• _Aim of the exercise_
Without any pictures, retype exactly the lines that begin at the one holding "Click the 470.6MB chart data label" and end at the last line of the data below.

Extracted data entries
______________________________
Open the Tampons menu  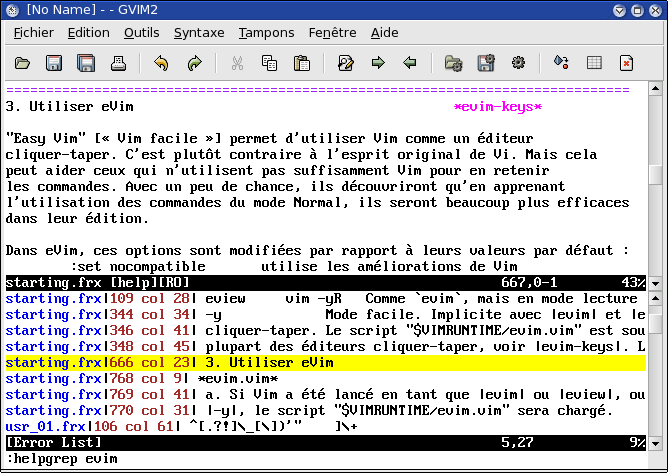(x=266, y=32)
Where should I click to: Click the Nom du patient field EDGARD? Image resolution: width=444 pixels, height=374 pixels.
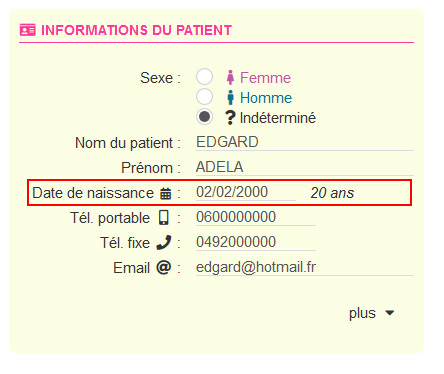pyautogui.click(x=305, y=142)
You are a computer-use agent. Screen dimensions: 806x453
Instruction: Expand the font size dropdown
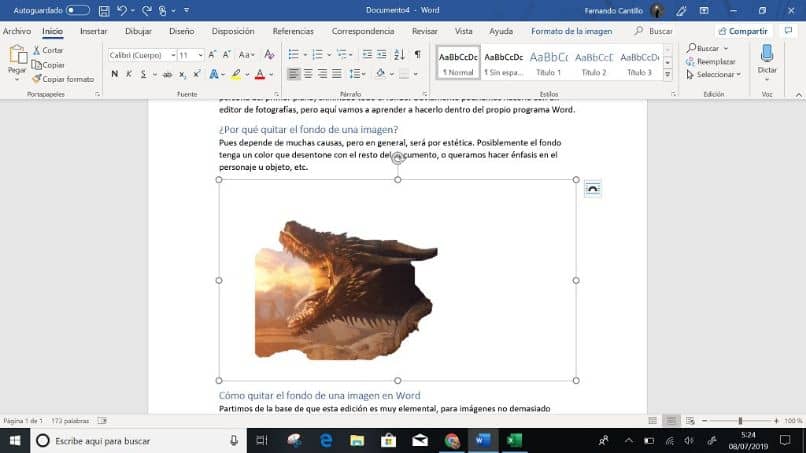[x=200, y=55]
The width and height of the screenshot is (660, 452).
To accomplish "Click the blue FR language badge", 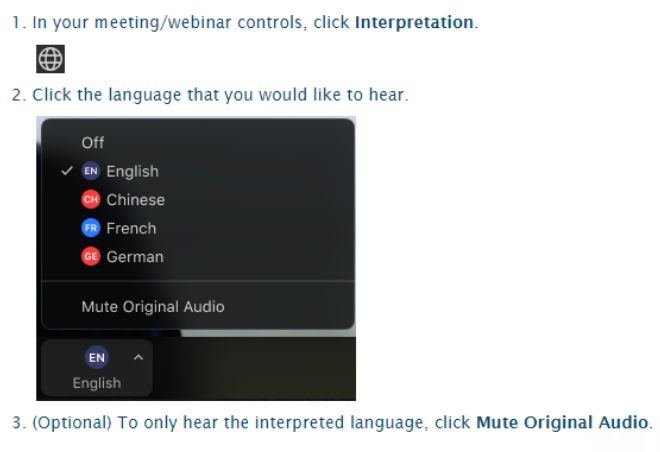I will click(x=91, y=228).
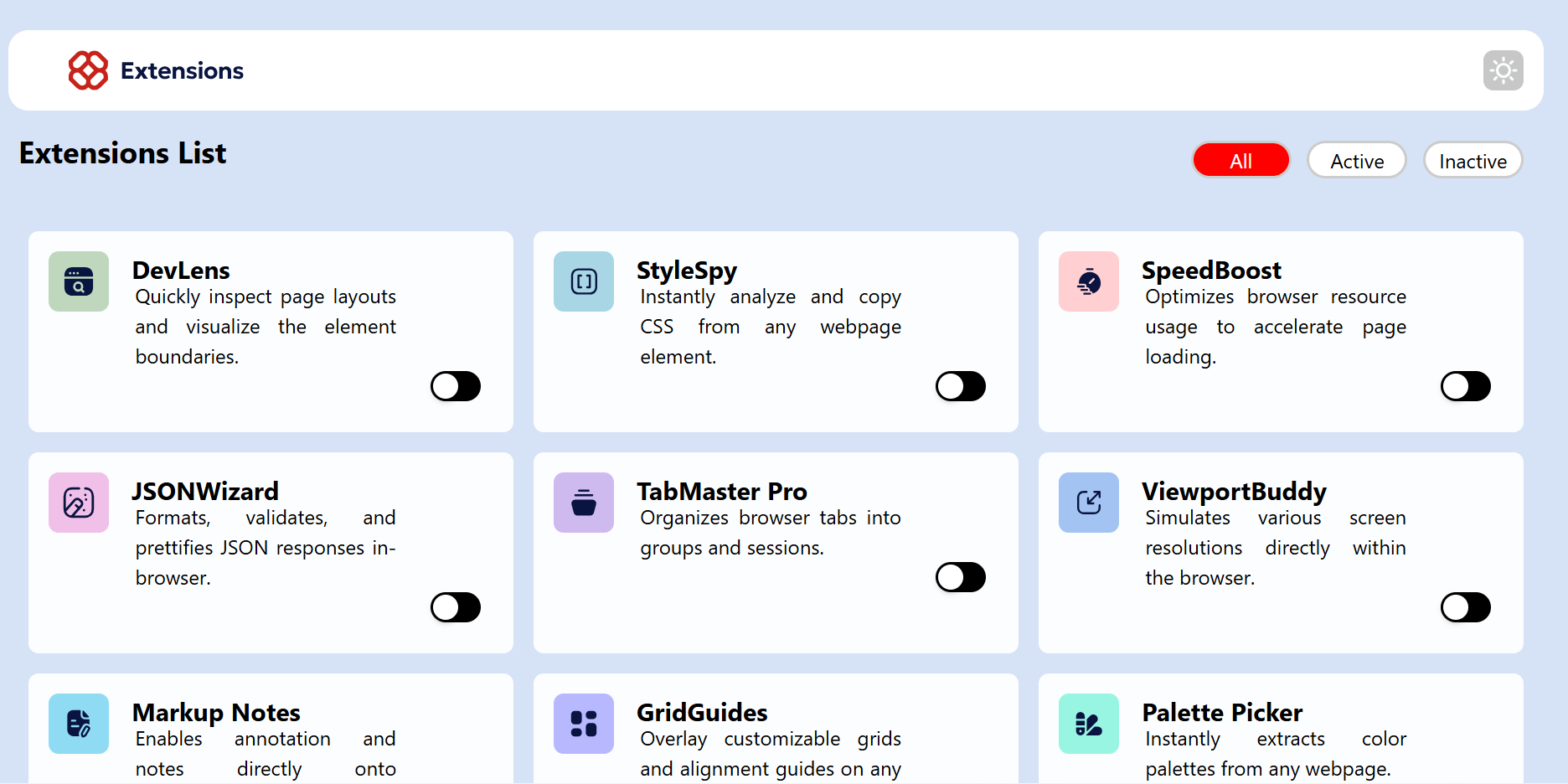Show all extensions with All filter
Image resolution: width=1568 pixels, height=784 pixels.
1240,161
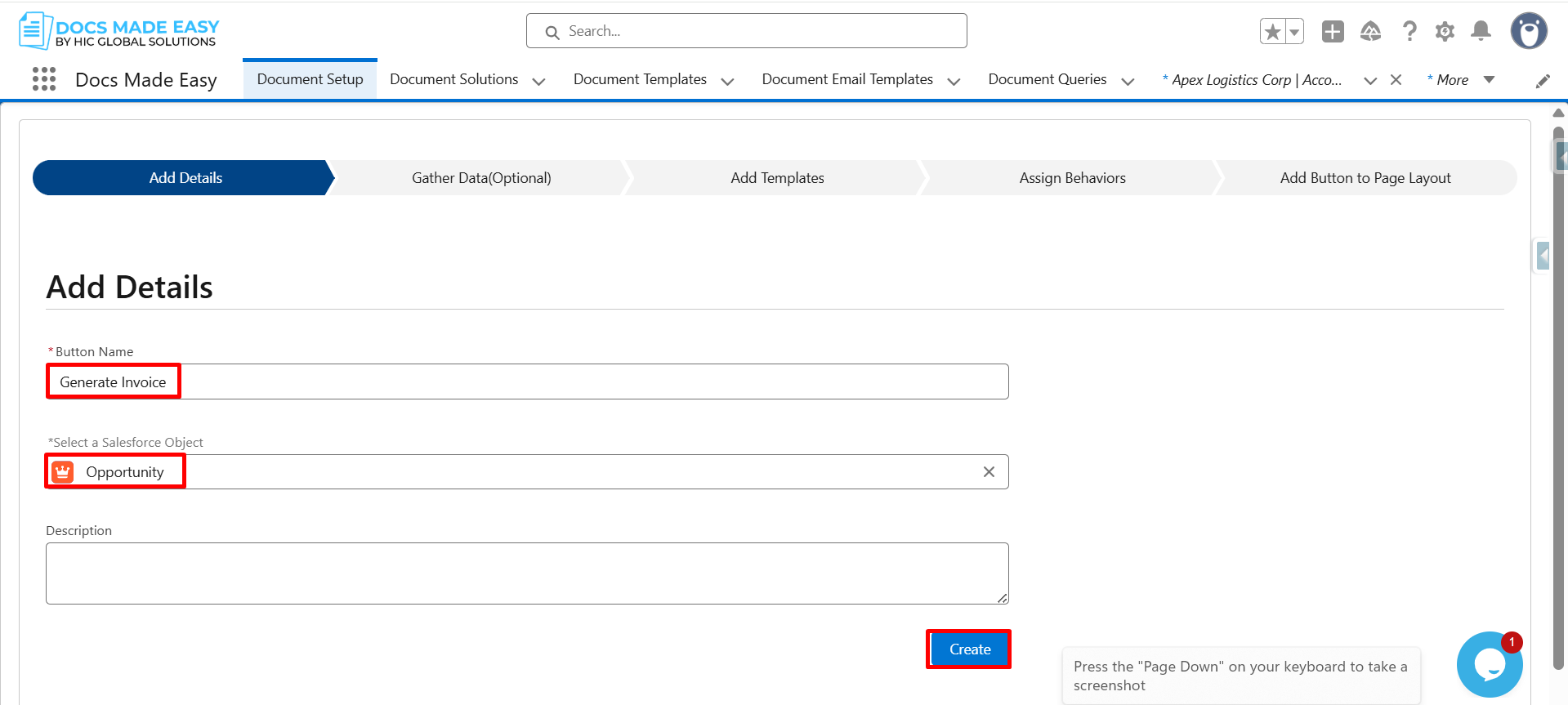Open the Notifications bell

1481,32
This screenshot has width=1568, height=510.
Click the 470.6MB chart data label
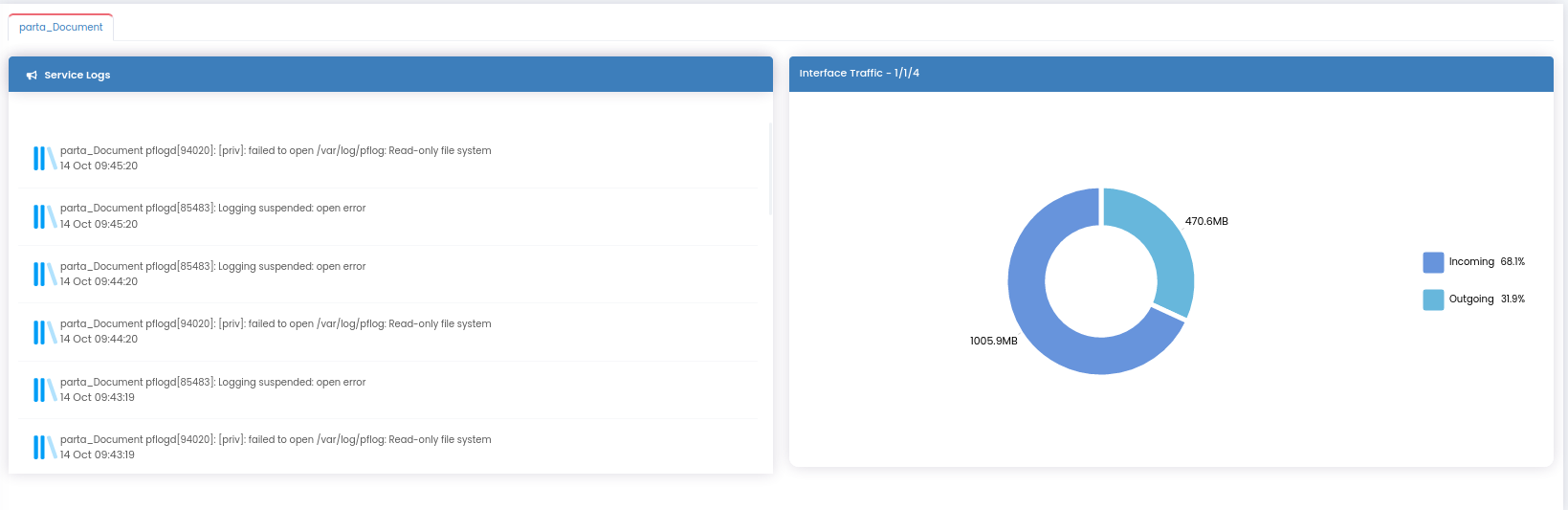1205,221
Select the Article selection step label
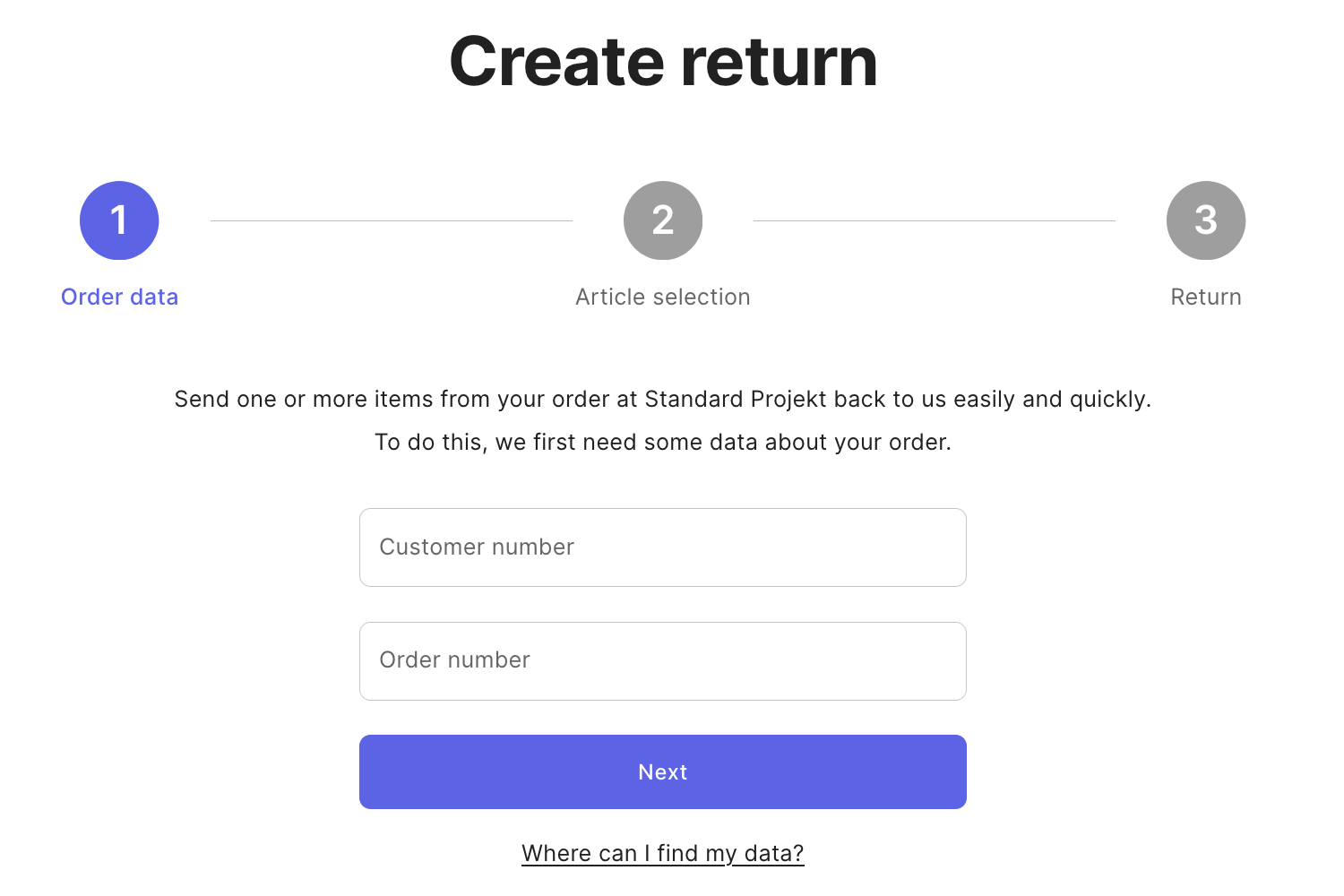Viewport: 1344px width, 896px height. pyautogui.click(x=663, y=297)
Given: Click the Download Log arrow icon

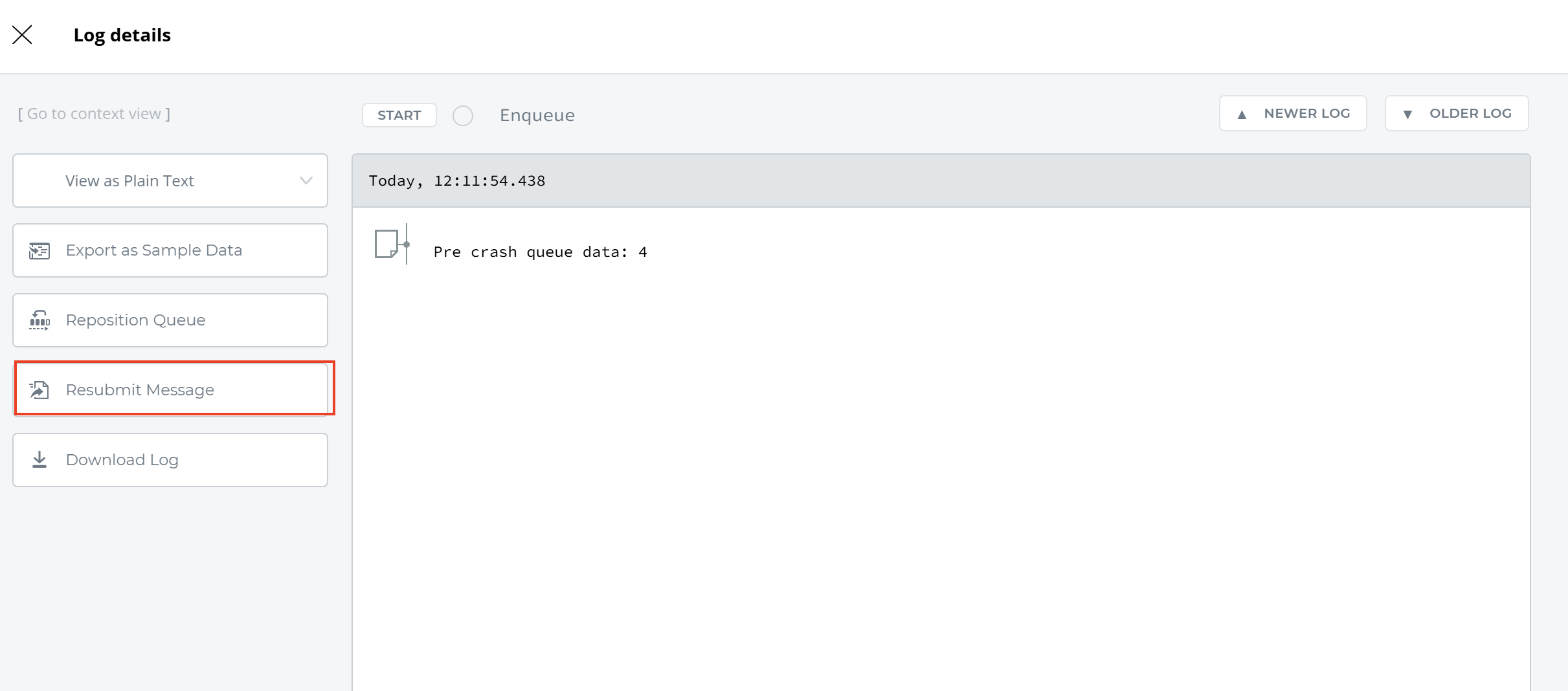Looking at the screenshot, I should point(39,460).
______________________________
• _Task solution_
Click the 470.6MB chart data label
1205,221
Select the Article selection step label
Viewport: 1344px width, 896px height. pyautogui.click(x=663, y=297)
Given: Click the Download Log arrow icon

Looking at the screenshot, I should point(39,460).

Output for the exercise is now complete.